Instructions for the task: Change "screenshot" to "screen capture" in the lines from the line with "You are a GUI" to the line with "This screenshot has width=778, height=684.", keeping everything else the same. Leave the pictures out of your answer.

Dataset excerpts:
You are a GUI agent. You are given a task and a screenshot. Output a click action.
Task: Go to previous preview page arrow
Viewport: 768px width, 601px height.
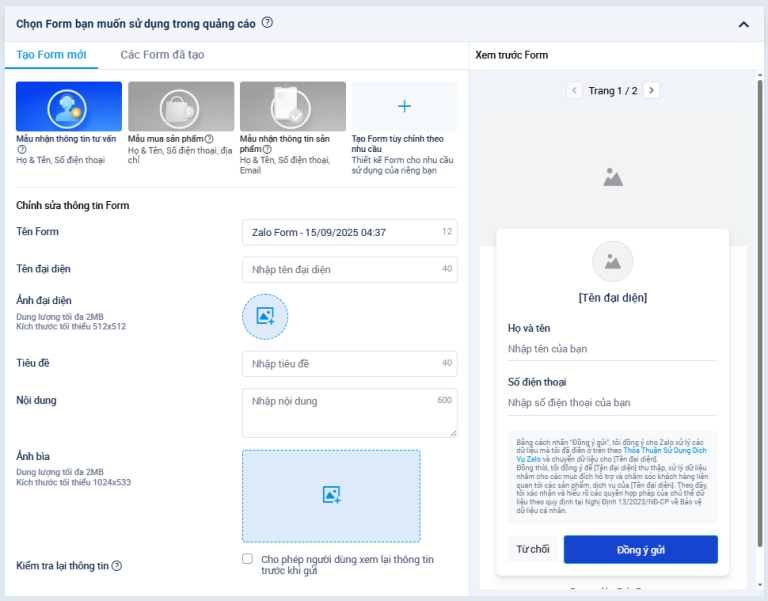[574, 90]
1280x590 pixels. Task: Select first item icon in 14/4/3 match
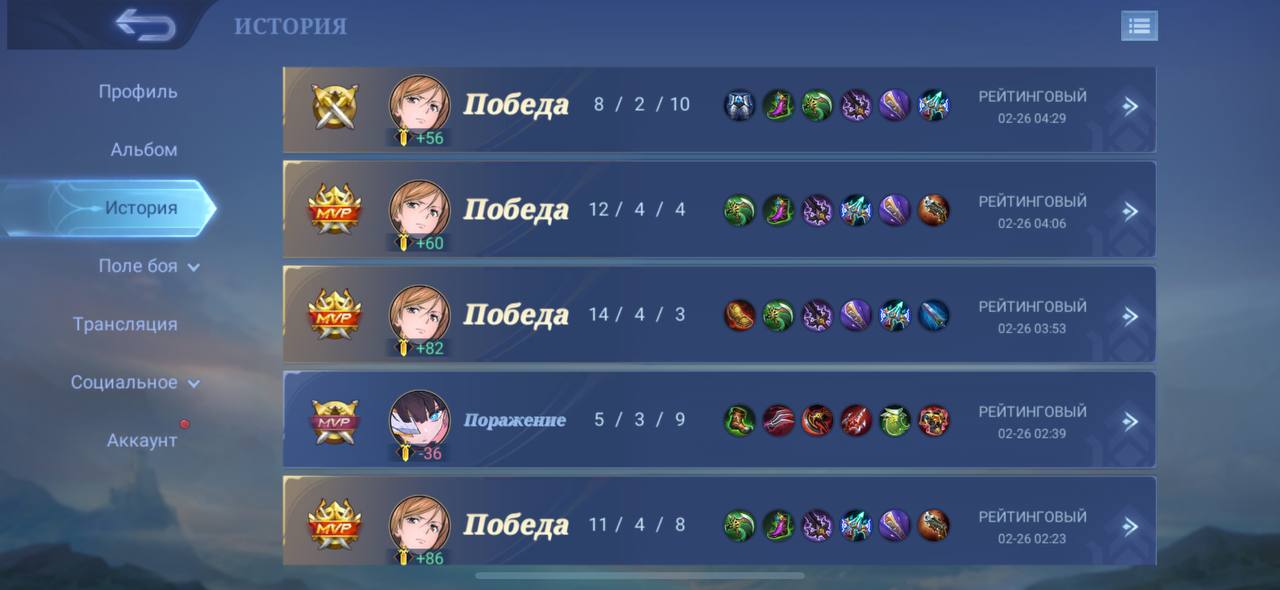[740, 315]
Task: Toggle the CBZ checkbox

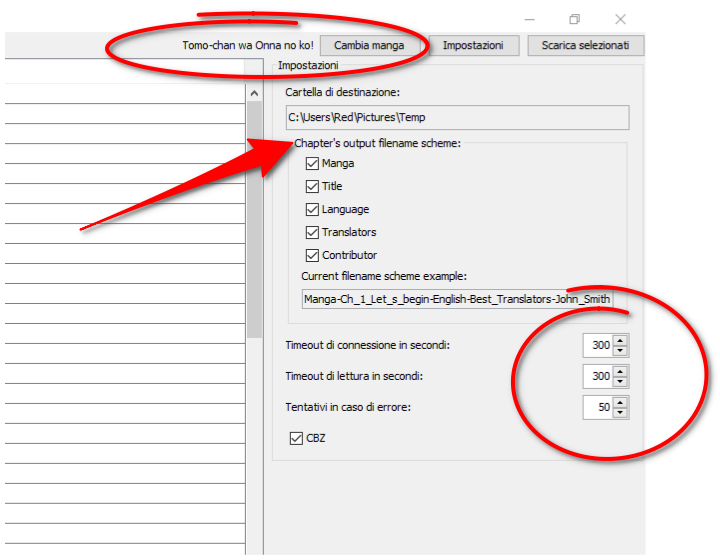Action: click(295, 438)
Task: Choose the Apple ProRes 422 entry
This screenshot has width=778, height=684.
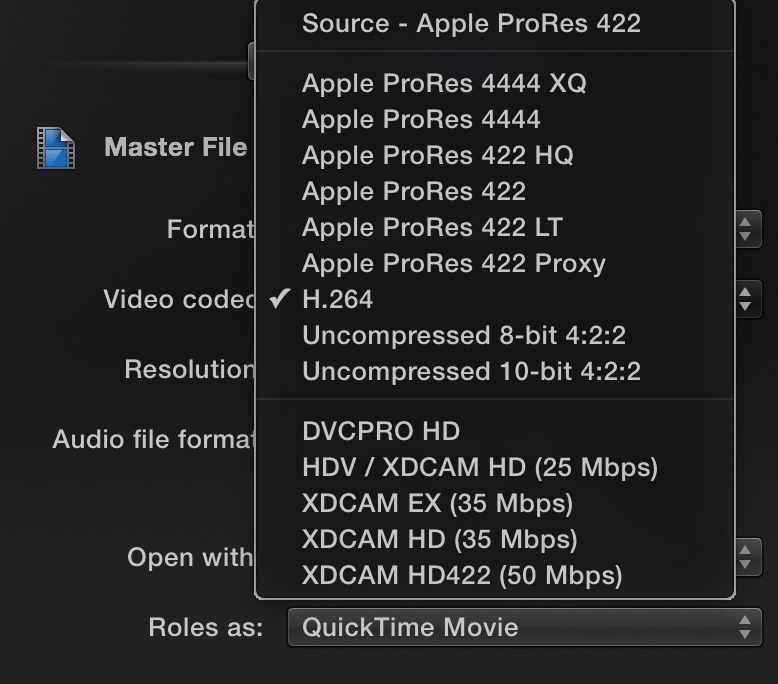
--
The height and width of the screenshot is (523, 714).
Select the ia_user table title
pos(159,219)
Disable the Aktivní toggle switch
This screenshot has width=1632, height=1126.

Answer to the problem:
You are a GUI agent. You are given a task and a screen capture. Output a click action.
Task: Go to previous preview page arrow
Viewport: 768px width, 601px height.
[574, 90]
1280x590 pixels. Task: Select first item icon in 14/4/3 match
[740, 315]
Task: Toggle the CBZ checkbox

Action: click(295, 438)
Task: Choose the Apple ProRes 422 entry
This screen capture has width=778, height=684.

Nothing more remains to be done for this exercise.